--- Required action ---
State how many lines in the entries below include the string "step", and give nothing beyond that number.

--- Saved data entries ---
[Start of Attachment]
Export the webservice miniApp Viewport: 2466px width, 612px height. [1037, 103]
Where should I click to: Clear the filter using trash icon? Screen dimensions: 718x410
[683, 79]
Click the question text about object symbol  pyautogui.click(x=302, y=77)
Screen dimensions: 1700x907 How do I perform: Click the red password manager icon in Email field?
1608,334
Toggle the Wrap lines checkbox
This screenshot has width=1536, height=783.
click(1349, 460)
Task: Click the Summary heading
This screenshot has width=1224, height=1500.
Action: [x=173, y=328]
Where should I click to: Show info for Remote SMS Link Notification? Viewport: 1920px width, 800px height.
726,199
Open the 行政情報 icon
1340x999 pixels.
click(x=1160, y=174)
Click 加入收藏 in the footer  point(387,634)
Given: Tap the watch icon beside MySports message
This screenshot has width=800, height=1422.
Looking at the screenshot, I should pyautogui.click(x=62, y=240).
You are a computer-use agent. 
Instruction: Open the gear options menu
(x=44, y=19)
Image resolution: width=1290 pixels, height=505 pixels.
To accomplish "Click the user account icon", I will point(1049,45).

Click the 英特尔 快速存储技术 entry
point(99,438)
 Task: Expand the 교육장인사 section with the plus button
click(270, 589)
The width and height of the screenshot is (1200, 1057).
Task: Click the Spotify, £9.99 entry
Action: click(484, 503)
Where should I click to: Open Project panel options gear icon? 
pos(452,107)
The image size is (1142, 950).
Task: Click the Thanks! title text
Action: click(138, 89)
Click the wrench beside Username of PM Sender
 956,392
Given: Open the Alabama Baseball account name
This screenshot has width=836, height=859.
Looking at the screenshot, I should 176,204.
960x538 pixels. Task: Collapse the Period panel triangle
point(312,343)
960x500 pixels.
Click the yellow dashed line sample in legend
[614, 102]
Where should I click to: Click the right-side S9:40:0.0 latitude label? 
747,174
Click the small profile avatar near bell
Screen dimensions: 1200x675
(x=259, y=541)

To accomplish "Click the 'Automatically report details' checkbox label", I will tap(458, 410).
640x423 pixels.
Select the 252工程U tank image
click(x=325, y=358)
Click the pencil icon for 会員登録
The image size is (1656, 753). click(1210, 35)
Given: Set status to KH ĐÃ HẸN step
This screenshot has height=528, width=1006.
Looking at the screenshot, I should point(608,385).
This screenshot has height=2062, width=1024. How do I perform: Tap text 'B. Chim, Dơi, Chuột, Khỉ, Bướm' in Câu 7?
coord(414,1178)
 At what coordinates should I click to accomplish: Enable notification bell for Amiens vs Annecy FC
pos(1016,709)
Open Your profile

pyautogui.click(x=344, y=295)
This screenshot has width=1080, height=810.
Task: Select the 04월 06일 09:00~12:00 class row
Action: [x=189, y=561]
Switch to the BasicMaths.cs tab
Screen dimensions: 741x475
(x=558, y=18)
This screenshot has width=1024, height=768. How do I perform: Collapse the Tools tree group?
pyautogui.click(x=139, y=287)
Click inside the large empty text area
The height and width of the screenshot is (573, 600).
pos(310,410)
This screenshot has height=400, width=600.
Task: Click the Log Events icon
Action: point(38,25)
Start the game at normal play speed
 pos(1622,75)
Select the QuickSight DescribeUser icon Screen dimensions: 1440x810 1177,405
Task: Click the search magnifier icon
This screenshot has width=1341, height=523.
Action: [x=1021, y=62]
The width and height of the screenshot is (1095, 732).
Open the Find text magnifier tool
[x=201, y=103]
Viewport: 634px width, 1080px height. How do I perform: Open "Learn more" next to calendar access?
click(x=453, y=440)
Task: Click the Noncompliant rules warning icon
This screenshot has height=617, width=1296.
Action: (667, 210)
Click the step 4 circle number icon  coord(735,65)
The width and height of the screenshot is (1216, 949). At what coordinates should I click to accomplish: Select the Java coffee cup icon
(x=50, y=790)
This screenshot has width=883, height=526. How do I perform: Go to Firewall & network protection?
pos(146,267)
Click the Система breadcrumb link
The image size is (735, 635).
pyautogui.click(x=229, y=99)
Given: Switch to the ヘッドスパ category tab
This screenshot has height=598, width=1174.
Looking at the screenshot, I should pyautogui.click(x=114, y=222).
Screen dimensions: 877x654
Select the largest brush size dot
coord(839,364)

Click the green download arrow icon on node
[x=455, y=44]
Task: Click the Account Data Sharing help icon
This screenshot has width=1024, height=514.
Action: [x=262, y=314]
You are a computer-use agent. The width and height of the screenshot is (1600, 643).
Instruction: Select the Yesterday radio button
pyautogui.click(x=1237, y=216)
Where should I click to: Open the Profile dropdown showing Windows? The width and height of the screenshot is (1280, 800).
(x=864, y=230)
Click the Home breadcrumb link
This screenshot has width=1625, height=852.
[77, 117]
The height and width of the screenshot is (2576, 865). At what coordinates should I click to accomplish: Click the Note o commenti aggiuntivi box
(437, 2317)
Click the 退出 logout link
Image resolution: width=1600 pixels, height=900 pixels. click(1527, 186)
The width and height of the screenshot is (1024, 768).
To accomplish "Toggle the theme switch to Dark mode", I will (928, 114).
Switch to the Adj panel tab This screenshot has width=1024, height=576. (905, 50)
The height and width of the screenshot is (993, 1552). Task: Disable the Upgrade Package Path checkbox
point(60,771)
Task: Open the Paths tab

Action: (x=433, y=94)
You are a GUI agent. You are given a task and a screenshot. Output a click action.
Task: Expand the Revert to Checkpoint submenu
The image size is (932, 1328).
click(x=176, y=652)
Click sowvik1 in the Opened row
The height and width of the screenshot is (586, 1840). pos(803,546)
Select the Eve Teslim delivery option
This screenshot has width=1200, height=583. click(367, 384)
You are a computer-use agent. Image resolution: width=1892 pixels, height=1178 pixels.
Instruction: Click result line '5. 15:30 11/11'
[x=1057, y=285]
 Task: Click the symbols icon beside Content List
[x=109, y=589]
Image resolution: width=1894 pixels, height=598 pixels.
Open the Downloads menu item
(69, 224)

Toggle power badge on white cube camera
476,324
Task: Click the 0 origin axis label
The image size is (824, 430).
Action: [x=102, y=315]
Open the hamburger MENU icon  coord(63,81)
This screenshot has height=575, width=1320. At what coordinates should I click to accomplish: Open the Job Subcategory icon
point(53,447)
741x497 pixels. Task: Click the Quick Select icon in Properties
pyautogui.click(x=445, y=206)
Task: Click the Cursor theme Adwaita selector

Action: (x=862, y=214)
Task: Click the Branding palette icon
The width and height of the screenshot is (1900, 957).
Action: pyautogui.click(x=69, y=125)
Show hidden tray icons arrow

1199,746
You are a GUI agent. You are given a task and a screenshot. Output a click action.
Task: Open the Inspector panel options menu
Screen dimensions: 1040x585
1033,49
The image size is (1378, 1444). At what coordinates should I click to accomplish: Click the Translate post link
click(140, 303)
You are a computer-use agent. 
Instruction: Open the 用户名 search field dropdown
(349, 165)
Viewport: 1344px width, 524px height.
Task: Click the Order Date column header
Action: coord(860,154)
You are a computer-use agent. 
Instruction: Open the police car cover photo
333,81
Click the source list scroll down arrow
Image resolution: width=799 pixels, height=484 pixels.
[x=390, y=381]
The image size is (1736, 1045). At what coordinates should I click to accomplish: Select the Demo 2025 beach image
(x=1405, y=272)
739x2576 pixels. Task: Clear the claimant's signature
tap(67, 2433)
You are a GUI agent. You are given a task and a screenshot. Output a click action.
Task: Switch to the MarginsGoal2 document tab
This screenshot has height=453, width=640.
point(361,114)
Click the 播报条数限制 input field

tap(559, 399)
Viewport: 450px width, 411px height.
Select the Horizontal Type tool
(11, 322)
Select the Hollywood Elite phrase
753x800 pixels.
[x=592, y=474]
[End of Attachment]
--- Reply ---
2